Quelle:Darmstädter Echo

"Die Lobby hat mal wieder gesiegt"

Feinstaub - Anwohner von Hügel- und Landgraf-Georg-Straße zeigen sich empört über die Aussetzung des Aktionsplans

Hügelstraße, Dienstag, Tag eins nach der Aussetzung des Feinstaub-Aktionsplans. Um 11.14 Uhr donnern 26 Autos und Transporter vorbei. Um 11.15 Uhr sind es 35 plus drei Lastwagen. Um 11.16 Uhr wälzen sich 38 kleinere und größere Fahrzeuge und drei Dicke Sattelschlepper aus dem Tunnel. Drei Laster und 23 Autos sind es um 11.17 Uhr. Zwei Laster und 49 kleinere Fahrzeuge folgen um 11.18 Uhr. Macht 171 Autos und elf Lastwagen in fünf Minuen - mittags, außerhalb der Hauptverkehrszeit.

Kein Wunder, dass die Luft nach Abgasen stinkt. Kein Wunder, dass die Häuser eine dicke Dreckschicht tragen, selbst die frisch renovierten. Das Gelb der Messstation, die gestern erstmals seit sieben Tagen keine Überschreitung des Tagesgrenzwerts an Feinstaub verzeichnete, ist schmutzig. Die Schneereste am Straßenrand sind grauschwarz, auch der Schnee auf dem Efeubeet an der Einbiegung zur Schützenstraße wird von einer Rußschicht bedeckt.

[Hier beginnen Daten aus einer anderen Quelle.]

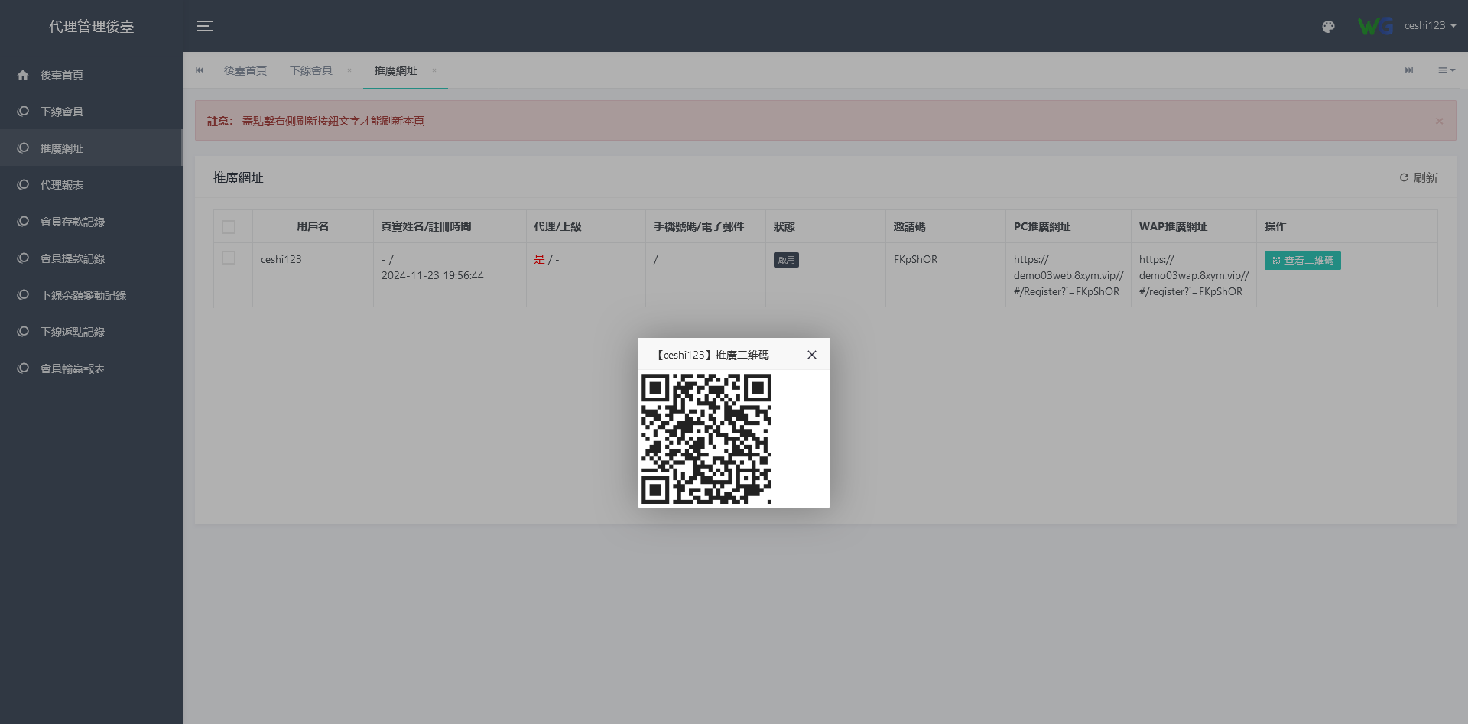Toggle the sidebar hamburger menu icon
Image resolution: width=1468 pixels, height=724 pixels.
pyautogui.click(x=205, y=26)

Nur noch raus zum Blumengießen

Ingeborg Armbrust wohnt in der Hügelstraße, seit das Haus gebaut wurde. Das war 1953. „Wir waren die ersten die eingezogen sind“, sagt sie. Früher saß sie mit ihrer Familie oft auf ihrem Balkon. Das war unser viertes Zimmer." Heute ist der Außensitz zur Hügelstraße frisch saniert. "Aber heute kann man da nicht mehr draußen sitzen", sagt sie und öffnet zur Demonstration die Balkontür, "ich geh' nur noch raus zum Blumengießen." Eben fährt in Sattelzug aus Holland vorbei. „So große Kerle kommen da immer daher", sagt sie.

Dass wegen der Verbreiterung er Bundesstraße 426 südlich von Eberstadt die beiden zentralen Elemente des Feinstaub-Aktionsplans, nämlich die Sperrung der Durchfahrt und das Nachfahrverbot für Lastwagen, für mindestens ein halbes Jahr ausgesetzt wird, "das ist doch Spinnerei", sagt Ingeborg Armbruster. "Hier wär's doch am Allerdringendsten hier und in der Landgraf-Georg-Straße."

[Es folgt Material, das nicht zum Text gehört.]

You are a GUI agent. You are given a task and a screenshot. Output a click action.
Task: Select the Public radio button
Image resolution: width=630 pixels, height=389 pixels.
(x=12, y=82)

Im Gegensatz zu Ingeborg Armbruster hat Peter Voltzenlogel aus dem Nachbarhaus noch nichts vom aussetzen des Aktionsplans gehört. „Was?“, fragt er. "Ätzend!" Seit mehr als zehn Jahren wohnt er in der Hügelstraße. "Über das Nachfahrverbot hätte ich mich sehr gefreut", sagt er, das rumpelt mit dem Schwerlastverkehr. " Peter Voltzenlogel hat keinen Balkon, den er nicht nutzen kann. Seine Nachbarin Marianne Winkelmann, seit zwanzig Jahren Anwohnerin, schon. "Nicht zum Aushalten" sei der Verkehr, sagt sie. Und der ganze Ruß. "Wenn Sie heute putzen, müssen Sie morgen schon wieder ran", sagt sie.

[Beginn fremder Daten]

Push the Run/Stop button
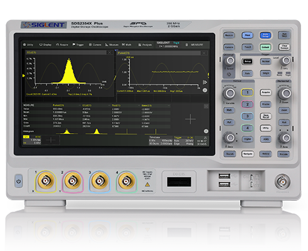 tap(284, 35)
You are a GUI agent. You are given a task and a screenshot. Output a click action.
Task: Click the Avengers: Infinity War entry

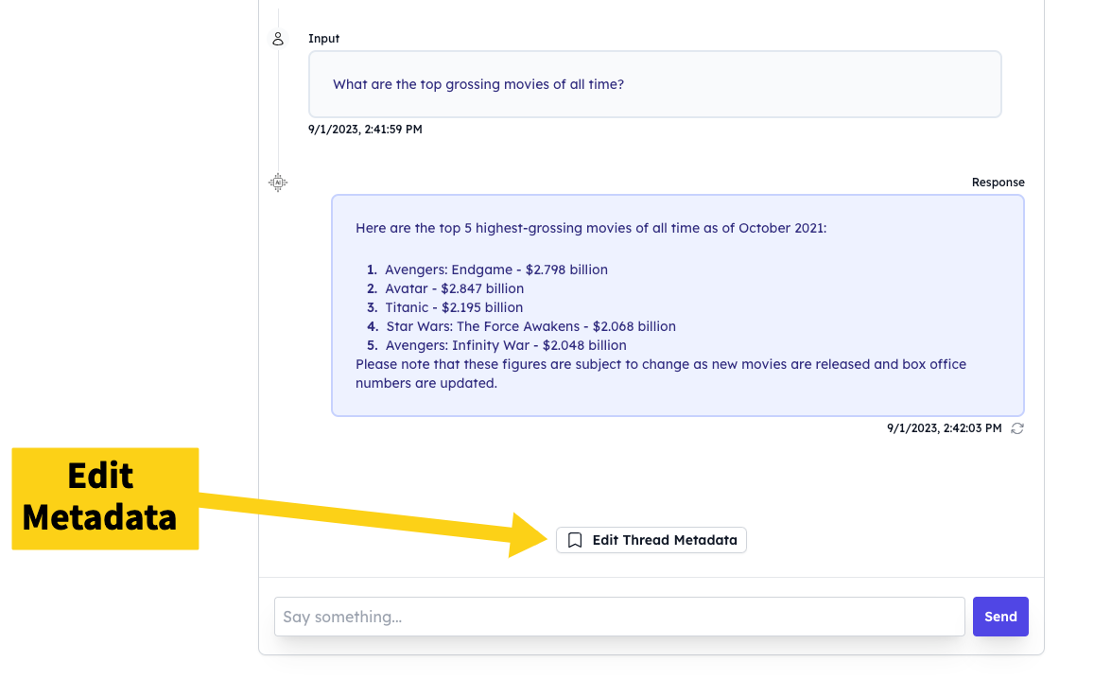[x=506, y=345]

Ruzica Klier wohnt noch ein Haus weiter, seit mehr als acht Jahren. "Ich finde nicht es gut, dass der Aktionsplan gekippt wird", sagt sie. Wenn sie ein Fenster aufmache, höre sie den Fernseher" nicht mehr. "Aber was können wir dagegen machen?", fragt sie und gibt auch gleich selbst die Antwort: „Gar nichts."

Der schwedische Lastwagen von "Önnerups Transport", der jetzt aus dem Tunnel auftaucht, verspricht auf der Plane seines Sattelaufliegers die Lieferung der bestellten Ware "Just in Time". Zum benötigten Zeitpunkt, heißt das: Die öffentliche Straße wird für private rollende Lagerhäuser missbraucht, die nicht den Eigentümer der Waren Bau und Unterhalt kosten, sondern die Allgemeinheit. "Önnerups Transport" gibt Gas an der Steigung, tuckert vor an die Ampel, biegt links in die Holzstraße und später rechts in die Landgraf-Georg-Straße ein.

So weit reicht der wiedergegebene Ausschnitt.